The official provisional toll has risen above 1,700 dead, but authorities and aid workers have made clear that figure is almost certainly a significant undercount. Officials have pointed to at least 1,000 additional deaths recorded since the middle of last week alone, and warned that the number of people who died in their homes is far higher than what has so far been formally counted.
The physical destruction has been immense. According to a preliminary analysis of satellite data by the United States space agency NASA, more than 58,000 buildings were destroyed or damaged by the tremors. Tens of thousands of people are still listed as missing, and a week on, hope of pulling more survivors from the rubble has been steadily fading as the search drags into its second week.
The disaster has overwhelmed a health system in a country whose economy was already drained long before the ground shook. At the entrance to hospitals, patients have been left waiting for hours, with corridors more crowded than usual as medical staff struggle to keep pace. The economic bill, layered on top of years of hardship, is expected to be staggering.
International help has poured in to support the response. The United States military has repaired the port in the badly hit La Guaira region and helped set up a provisional morgue, restoring a vital lifeline for bringing in aid. Germany's federal disaster relief agency, the Technisches Hilfswerk, deployed rescue specialists with search dogs and equipment, flown in aboard German military transport aircraft.

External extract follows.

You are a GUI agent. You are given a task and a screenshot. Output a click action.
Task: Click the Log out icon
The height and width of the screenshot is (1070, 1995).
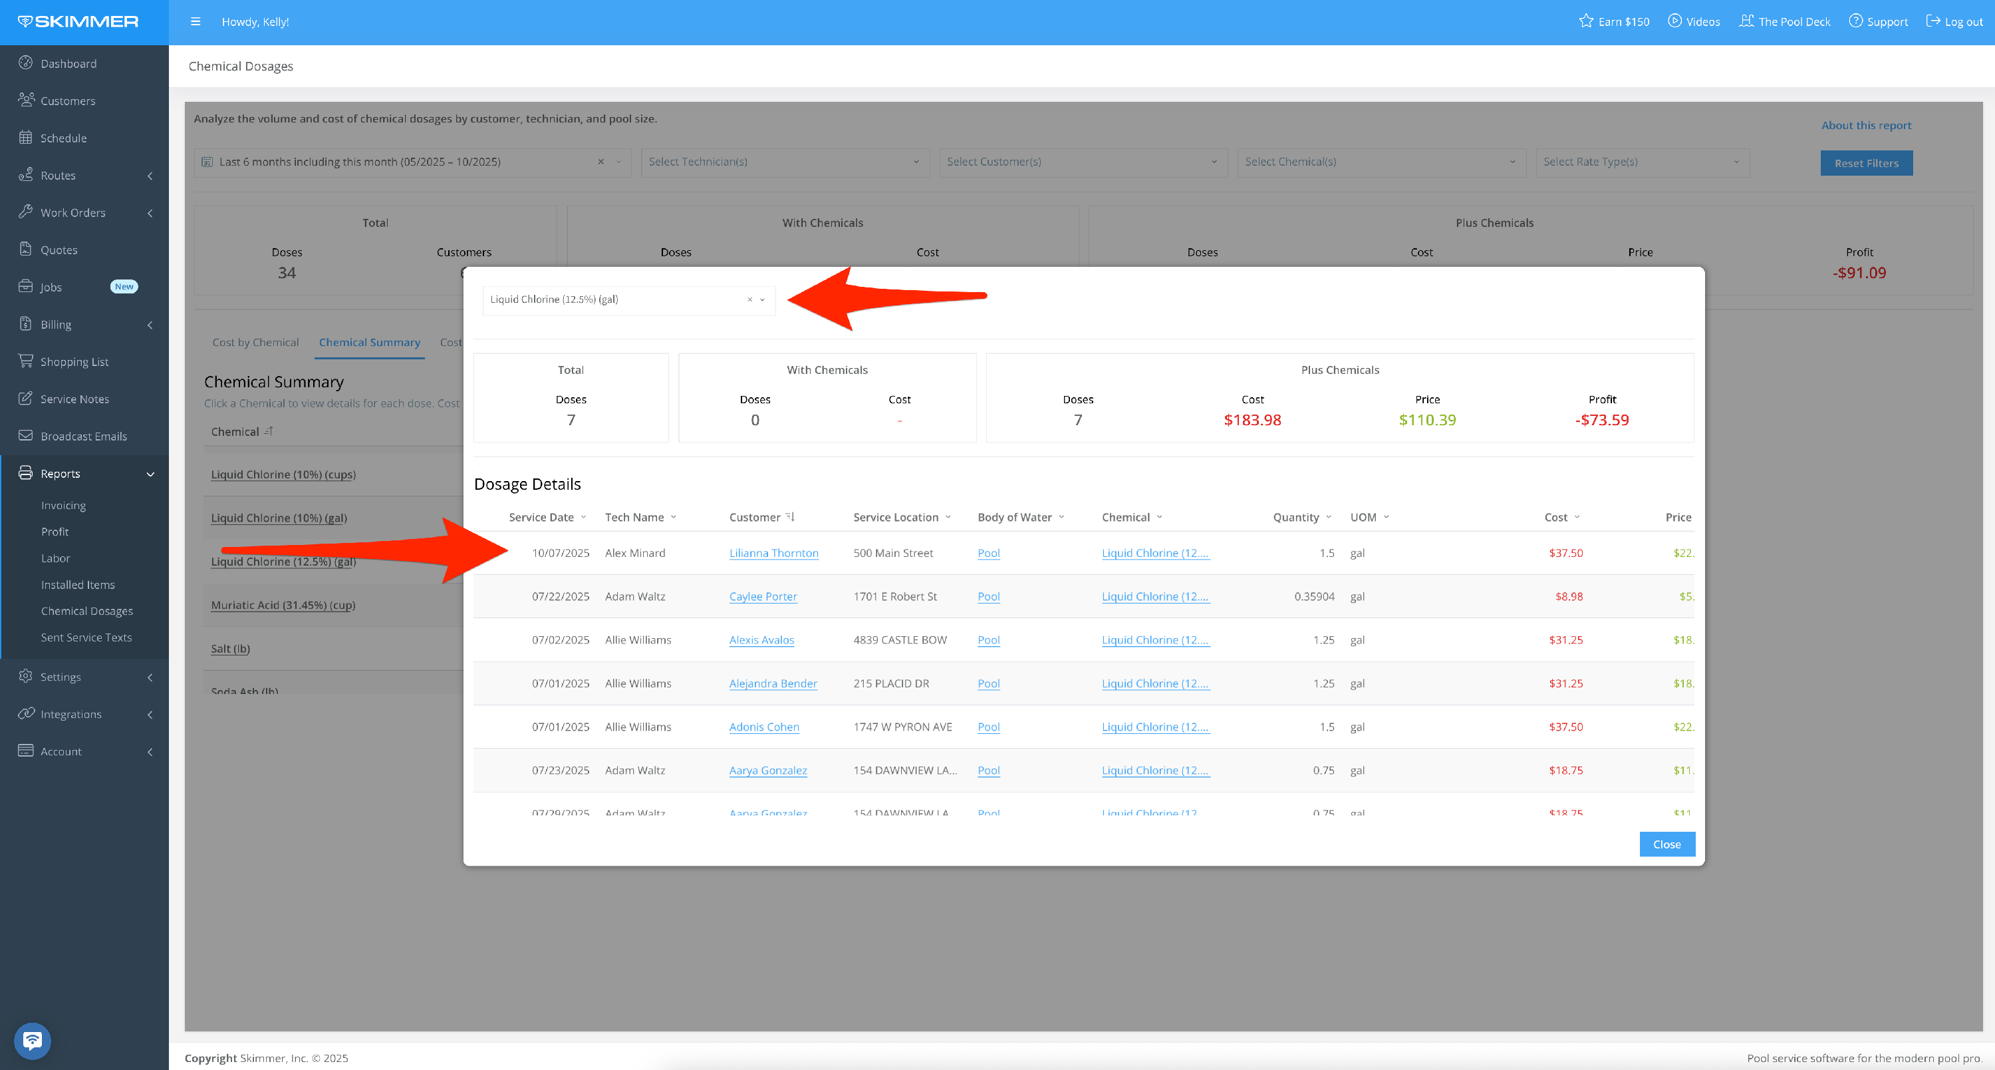pos(1933,21)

For Venezuelans, the twin earthquakes have compounded an already desperate situation, turning whole districts into fields of rubble and leaving families to search for the missing and bury their dead. As crews from around the world continue to dig through the debris in La Guaira and beyond, the focus has shifted from rescue toward recovery, even as officials caution that the true human cost of the disaster is still far from known.